I had some fleeting and absurd (patently so to me even at the time) visions of one of the NCOs looking cock-eyed at my Berkeley t-shirt and cargo shorts and saying, “Well, well, well, looks like we already got ourselves a troublemaker,” or some such. Instead, they found me someone with an extra set of clothes I could borrow.
Then, another NCO pulled me aside and told me my hair was too long, and I should get it cut as soon as possible. Another strike, also insignificantly minor in any reasonable scheme of things, but consider: I’d now been there a whole 15 minutes or so and my sole interaction with the Army thus far consisted of being told what I needed to fix.

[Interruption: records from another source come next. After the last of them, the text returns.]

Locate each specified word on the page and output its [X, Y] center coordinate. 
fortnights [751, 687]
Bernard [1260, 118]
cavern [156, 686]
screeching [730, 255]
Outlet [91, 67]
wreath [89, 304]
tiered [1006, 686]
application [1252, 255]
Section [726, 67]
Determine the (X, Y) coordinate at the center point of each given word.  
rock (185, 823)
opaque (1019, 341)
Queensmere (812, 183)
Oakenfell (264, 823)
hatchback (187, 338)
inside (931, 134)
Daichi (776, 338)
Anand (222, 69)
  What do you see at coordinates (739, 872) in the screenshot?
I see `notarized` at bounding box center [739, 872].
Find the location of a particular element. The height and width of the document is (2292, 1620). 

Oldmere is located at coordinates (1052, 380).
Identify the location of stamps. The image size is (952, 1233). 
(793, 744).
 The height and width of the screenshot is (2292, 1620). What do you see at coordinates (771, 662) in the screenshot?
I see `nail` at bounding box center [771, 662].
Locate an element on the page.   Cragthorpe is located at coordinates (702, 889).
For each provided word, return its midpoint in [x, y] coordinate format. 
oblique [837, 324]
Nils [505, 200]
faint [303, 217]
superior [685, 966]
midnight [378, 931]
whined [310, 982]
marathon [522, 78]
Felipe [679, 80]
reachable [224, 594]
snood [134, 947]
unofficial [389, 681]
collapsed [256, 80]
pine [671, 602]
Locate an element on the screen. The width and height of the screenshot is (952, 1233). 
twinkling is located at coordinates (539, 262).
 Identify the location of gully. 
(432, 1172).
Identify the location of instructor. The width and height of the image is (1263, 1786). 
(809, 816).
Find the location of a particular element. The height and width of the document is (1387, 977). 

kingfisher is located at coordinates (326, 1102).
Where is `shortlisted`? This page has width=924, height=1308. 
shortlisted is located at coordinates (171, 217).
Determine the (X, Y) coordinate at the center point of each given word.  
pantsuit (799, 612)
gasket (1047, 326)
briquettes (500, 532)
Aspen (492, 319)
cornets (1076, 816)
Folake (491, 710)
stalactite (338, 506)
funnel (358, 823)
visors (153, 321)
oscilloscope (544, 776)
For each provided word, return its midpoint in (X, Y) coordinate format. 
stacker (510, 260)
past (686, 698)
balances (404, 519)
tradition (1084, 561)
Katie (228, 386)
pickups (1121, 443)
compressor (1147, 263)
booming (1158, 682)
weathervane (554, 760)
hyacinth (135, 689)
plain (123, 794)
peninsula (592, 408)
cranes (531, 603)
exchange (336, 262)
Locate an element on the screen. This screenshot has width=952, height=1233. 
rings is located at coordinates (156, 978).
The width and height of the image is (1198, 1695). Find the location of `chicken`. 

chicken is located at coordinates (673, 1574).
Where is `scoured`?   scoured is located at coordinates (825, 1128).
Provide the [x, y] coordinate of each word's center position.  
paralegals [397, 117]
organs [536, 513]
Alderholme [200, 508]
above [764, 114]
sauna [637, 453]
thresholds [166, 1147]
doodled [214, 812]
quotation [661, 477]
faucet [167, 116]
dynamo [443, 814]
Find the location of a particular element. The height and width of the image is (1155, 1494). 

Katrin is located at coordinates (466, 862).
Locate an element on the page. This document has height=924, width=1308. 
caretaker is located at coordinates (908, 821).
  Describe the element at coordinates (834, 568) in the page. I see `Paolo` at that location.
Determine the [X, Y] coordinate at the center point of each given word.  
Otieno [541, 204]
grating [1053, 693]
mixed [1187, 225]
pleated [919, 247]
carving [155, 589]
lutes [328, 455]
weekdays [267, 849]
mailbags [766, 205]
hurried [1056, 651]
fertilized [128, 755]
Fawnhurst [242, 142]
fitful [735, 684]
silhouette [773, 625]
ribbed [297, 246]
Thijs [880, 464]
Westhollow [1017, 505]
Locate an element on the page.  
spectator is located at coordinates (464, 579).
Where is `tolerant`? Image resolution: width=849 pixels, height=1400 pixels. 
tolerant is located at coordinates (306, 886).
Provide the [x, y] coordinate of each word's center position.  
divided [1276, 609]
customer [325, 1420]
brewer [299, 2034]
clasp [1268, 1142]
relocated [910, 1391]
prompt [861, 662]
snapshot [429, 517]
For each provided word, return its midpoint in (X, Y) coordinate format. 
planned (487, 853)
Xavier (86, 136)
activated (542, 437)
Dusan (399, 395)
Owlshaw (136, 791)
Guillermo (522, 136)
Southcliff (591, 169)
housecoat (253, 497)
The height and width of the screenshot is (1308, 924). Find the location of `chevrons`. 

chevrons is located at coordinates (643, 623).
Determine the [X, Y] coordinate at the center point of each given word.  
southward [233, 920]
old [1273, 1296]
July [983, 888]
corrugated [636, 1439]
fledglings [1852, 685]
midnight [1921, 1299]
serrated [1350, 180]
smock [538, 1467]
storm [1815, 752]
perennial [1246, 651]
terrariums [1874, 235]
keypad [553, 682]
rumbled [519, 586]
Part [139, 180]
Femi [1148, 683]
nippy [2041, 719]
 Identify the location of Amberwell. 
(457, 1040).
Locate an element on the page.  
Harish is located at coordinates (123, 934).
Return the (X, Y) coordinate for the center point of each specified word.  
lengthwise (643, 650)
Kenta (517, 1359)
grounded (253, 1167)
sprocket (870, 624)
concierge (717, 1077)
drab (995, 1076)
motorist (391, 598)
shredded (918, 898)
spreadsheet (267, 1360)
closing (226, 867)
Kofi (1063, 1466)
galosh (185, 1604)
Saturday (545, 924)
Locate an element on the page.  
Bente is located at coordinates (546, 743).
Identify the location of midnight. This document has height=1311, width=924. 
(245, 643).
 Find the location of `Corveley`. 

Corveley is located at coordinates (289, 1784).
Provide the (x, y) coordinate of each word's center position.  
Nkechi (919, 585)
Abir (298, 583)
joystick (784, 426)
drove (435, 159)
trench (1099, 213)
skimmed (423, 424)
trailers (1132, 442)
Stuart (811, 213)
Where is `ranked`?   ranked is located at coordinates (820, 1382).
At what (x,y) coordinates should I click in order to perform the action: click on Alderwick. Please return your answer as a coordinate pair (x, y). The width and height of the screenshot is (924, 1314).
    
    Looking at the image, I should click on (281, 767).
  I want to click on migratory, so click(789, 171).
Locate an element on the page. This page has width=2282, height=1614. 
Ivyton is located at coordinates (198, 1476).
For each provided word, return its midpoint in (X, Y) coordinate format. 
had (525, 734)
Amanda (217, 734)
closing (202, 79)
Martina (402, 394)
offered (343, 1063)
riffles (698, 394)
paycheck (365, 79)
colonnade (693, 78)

At the time, I was glad they weren’t handing out guns yet or else I’d probably have blown my own foot off.
It turns out that there were multiple people who needed haircuts. And they apparently hadn’t been distressed by the fact that the barber shop was closed. There were also some who showed up the next morning in the wrong PT uniform. But I didn’t see any of that that afternoon, I saw only well-prepared people who made me look like a slacker or an incompetent, and I thought to myself that it would be a real shame if they figured that out about me so soon. I’d been hoping to space out revealing those facets of myself over at least a few months.
Of course, I went through this in 1972, arguably a nastier time to be joining the Service. But it’s perversely gratifying, I suppose, to see that the same sort of effort to rip the new arrivals out of their comfort zones is still being made today.
And best of all, this chap is heading for the Judge Advocate General’s Corps. An officer, natch. We lowlifes in the bottom enlisted ranks always assumed that butterbars and such were getting an easier time of it: sometimes it was quite a while before we learned otherwise.